The devil here stressed that even after penitents have determined to go confession, he tries to steer them away from being properly disposed for a valid absolution. He mentioned that he often tries to guide their examinations, to get them to make superficial reviews of their conscience or to get them to hide particular sins. That’s why he hated the questions the Curé of Ars would ask in the confessional to assist penitents to make an integral confession. He also stressed that after the confession, he doesn’t give up, but tries to recapture those he has lost.

There’s a lot for all of us to learn here.

St. John Vianney, after hearing about the “one sin,” spoke in Latin to the woman, to determine if it were truly the devil on the other side. “Tu, quis es?,’ he said, Latin for “Who are you?” The devil replied, “magister caput,” or “the master, the head.” Then the devil launched into a bunch of insults and complaints in French.

“You ugly black toad, how you torment me!” Black toad was the way the devil referred to priests. “You are always talking about going away. Why don’t you? So many others retired to rest! Why don’t you do like them? You have certainly worked enough. …

“There are black toads that torture me less than you. I shall certainly get you. I have defeated those who were stronger than you. … Without that [blasphemous term to refer to our Lady] who is up above, we should have you for certain; but she protects you, together with that great dragon [St. Michael] who is at the door of your church…

“Why do you get up so early? You disobey purple robe [the bishop], who ordered you to take care of yourself. Why do you preach so simply? That always makes you pass for an ignorant man. Why do you not preach as a great man, as they do in the towns? How I delight in those great sermons that do no harm to anyone, but leave the people to live in their own way to do what they like. …

“You are a miser of souls. You snatch as many as you can away from me! But I shall try hard to get them back.”
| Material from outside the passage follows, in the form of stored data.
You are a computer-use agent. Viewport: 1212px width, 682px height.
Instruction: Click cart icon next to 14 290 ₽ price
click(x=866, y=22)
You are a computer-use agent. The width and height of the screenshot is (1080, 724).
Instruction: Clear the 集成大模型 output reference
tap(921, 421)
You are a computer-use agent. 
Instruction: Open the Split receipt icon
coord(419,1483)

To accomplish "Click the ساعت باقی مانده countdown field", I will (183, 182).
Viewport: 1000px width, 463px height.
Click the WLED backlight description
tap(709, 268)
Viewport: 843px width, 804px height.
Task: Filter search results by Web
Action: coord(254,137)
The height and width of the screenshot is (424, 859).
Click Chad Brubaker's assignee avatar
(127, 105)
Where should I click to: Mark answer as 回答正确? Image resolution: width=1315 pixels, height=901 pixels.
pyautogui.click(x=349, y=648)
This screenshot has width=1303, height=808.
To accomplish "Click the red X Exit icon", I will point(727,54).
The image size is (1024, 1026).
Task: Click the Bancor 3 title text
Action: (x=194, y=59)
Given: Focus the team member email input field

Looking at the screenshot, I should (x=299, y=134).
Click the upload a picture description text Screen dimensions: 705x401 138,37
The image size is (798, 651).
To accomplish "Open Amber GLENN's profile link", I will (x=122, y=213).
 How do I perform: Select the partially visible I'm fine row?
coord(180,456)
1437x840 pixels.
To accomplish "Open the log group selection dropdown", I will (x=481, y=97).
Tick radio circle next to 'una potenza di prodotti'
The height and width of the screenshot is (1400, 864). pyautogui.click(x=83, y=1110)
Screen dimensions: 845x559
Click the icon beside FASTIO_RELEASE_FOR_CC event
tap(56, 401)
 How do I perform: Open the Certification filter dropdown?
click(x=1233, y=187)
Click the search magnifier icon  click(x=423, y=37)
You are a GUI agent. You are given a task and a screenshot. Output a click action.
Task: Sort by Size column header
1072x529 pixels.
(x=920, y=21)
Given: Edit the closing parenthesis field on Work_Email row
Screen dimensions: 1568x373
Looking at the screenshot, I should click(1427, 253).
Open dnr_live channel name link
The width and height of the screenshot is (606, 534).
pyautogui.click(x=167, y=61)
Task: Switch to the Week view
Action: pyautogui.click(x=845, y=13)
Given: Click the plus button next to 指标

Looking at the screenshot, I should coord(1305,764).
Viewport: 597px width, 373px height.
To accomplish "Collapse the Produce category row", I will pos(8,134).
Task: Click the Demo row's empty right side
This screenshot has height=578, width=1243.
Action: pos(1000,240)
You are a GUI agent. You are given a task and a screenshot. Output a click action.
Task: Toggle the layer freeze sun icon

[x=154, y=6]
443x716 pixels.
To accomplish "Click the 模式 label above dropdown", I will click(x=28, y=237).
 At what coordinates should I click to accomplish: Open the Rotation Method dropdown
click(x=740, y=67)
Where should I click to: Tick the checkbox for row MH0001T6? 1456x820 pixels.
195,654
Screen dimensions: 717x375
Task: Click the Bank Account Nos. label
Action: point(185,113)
With this diabolical diatribe, Satan highlights his priorities in St. John Vianney’s case: to get him to retire, to detach him from devotion to the Blessed Virgin and to St. Michael, to persuade him to take it easier and sleep a little later, to preach eloquently rather than with a clear and direct message of conversion and holiness, and to mitigate his “greed” for the salvation of souls.

There’s much for all of us to learn here from what the devil hates.

But this information should be particularly useful to those priests whom God is calling to learn from St. John Vianney how to become priests whom the devil really fears — the one, three or many who, according to the devil, will destroy his kingdom and truly help make Christ’s kingdom come.